Differential regulation of bone and body composition in male mice with combined inactivation of androgen and estrogen receptor-alpha.

Osteoporosis and muscle frailty are important health problems in elderly men and may be partly related to biological androgen activity. This androgen action can be mediated directly through stimulation of the androgen receptor (AR) or indirectly through stimulation of estrogen receptor-alpha (ERalpha) following aromatization of androgens into estrogens. To assess the differential action of AR and ERalpha pathways on bone and body composition, AR-ERalpha double-knockout mice were generated and characterized.
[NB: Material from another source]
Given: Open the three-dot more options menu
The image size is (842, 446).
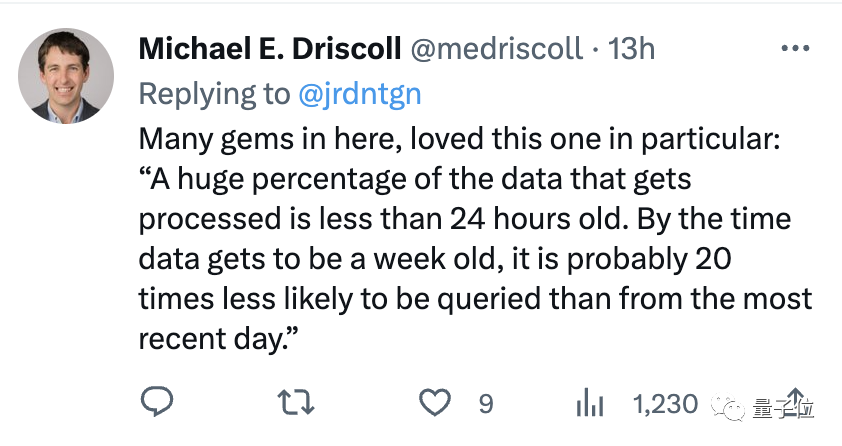Looking at the screenshot, I should click(x=794, y=48).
AR disruption decreased trabecular bone mass, whereas ERalpha disruption had no additional effect on the AR-dependent trabecular bone loss. In contrast, combined AR and ERalpha inactivation additionally reduced cortical bone and muscle mass compared with either AR or ERalpha disruption alone. ERalpha inactivation--in the presence or absence of AR--increased fat mass. We demonstrate that AR activation is solely responsible for the development and maintenance of male trabecular bone mass. Both AR and ERalpha activation, however, are needed to optimize the acquisition of cortical bone and muscle mass. ERalpha activation alone is sufficient for the regulation of fat mass. Our findings clearly define the relative importance of AR and ERalpha signaling on trabecular and cortical bone mass as well as body composition in male mice.